→ **Task requirements**
Every line holding the string "with" is to be copied from the entries below.
======
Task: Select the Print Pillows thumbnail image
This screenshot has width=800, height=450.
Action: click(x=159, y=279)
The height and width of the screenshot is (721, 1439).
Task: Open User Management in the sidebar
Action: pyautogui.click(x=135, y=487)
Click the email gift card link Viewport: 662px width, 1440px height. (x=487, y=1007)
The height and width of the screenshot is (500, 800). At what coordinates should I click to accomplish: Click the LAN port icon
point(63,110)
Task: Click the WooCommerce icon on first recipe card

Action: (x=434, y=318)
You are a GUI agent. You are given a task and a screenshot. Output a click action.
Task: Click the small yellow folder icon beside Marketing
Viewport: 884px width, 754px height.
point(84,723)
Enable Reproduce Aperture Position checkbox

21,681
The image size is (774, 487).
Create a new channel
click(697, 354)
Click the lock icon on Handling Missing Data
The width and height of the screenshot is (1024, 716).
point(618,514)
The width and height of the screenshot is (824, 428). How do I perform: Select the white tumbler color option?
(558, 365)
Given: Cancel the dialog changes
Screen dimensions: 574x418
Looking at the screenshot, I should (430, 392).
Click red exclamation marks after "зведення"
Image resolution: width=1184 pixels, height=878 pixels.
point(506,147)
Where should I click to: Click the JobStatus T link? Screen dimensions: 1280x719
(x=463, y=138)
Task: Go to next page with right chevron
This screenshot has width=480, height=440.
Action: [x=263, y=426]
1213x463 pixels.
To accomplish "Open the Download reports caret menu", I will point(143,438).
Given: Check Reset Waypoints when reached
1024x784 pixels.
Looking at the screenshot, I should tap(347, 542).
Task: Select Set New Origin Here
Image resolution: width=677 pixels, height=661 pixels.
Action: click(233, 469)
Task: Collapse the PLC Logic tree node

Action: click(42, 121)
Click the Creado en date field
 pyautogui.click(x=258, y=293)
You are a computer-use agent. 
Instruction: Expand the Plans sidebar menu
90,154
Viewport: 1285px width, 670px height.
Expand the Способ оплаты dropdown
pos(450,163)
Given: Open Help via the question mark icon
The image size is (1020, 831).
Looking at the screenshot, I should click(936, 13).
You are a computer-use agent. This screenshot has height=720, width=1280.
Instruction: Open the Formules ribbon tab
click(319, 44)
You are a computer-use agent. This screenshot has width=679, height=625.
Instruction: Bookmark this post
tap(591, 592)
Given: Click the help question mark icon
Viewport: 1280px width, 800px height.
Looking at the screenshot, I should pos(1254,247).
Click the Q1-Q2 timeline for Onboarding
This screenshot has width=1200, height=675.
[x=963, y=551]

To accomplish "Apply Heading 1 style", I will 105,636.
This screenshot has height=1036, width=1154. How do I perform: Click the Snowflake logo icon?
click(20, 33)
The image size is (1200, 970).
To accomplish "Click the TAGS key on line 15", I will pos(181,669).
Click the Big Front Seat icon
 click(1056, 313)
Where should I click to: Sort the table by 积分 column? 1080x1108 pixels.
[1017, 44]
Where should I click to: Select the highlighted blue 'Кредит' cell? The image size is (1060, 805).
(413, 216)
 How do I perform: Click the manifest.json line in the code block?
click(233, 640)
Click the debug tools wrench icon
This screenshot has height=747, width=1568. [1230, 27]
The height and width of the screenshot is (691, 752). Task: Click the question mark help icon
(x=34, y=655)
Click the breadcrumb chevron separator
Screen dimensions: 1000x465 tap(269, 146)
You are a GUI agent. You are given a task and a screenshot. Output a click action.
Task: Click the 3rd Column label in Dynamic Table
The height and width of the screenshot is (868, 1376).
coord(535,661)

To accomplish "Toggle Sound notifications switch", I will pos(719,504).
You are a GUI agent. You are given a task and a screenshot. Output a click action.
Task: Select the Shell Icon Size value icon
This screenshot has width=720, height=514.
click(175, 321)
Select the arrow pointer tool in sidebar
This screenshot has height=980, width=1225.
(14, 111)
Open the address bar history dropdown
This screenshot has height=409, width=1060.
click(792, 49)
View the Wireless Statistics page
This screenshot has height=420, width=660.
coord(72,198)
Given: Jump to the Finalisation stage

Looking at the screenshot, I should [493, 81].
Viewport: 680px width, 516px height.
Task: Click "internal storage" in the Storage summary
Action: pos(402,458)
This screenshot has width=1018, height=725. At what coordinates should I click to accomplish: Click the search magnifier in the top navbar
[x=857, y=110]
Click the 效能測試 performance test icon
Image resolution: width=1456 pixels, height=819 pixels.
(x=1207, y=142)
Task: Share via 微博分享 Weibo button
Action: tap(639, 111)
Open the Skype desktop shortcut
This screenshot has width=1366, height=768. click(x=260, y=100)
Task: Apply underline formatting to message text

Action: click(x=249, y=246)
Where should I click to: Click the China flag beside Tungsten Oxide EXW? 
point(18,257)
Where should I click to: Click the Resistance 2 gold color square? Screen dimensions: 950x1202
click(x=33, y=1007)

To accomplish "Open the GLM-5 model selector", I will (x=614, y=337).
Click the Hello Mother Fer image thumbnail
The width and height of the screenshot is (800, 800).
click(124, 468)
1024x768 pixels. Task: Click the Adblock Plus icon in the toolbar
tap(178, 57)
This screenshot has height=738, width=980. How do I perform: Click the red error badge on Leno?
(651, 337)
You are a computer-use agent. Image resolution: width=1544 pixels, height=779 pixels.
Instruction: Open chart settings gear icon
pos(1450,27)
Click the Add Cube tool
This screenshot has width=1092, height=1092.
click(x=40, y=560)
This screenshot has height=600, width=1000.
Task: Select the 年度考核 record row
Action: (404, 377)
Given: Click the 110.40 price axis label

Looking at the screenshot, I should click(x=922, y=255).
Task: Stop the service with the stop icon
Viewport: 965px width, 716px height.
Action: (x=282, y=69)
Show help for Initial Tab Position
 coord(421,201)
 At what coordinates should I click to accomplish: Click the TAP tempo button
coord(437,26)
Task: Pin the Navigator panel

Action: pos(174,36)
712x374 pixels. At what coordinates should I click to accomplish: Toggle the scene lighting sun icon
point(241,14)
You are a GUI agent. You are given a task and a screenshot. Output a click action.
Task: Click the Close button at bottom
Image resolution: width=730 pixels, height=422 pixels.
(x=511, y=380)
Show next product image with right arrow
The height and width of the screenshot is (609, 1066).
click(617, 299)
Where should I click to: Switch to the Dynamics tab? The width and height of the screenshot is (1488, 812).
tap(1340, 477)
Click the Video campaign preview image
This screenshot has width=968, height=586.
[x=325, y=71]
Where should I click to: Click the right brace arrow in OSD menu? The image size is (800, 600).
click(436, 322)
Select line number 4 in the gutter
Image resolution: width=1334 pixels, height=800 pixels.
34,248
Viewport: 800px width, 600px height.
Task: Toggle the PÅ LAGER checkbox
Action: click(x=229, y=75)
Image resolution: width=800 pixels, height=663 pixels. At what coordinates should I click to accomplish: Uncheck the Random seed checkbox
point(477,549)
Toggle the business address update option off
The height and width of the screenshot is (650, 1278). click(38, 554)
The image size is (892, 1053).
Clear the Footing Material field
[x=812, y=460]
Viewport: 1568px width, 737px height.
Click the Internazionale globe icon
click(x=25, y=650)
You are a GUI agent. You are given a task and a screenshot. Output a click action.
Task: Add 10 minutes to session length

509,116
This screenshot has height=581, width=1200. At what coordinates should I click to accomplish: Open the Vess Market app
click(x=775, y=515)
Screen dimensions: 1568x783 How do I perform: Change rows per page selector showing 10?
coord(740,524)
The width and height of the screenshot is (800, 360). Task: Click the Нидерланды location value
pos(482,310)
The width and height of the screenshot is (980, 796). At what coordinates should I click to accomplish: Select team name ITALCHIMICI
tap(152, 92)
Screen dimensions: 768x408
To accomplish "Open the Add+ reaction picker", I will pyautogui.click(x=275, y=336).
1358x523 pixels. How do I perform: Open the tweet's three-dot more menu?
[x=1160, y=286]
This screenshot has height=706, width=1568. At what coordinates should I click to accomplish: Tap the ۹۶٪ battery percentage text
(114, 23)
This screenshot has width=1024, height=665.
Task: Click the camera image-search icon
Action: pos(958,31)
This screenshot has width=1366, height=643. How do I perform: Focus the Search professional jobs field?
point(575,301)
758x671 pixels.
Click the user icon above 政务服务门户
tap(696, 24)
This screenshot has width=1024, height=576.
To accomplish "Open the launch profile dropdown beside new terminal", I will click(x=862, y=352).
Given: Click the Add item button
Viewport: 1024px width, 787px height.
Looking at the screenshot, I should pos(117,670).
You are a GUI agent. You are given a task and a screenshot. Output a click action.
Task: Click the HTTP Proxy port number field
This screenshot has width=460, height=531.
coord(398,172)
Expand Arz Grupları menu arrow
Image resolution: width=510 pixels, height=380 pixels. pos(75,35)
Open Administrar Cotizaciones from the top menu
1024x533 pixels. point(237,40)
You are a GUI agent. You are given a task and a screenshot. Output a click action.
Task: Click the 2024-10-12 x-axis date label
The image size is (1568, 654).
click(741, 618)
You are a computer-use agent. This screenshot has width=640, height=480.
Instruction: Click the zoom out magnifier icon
======
→ **Response area**
Task: Go to next page with right chevron
Task: Stop the service with the stop icon
Show next product image with right arrow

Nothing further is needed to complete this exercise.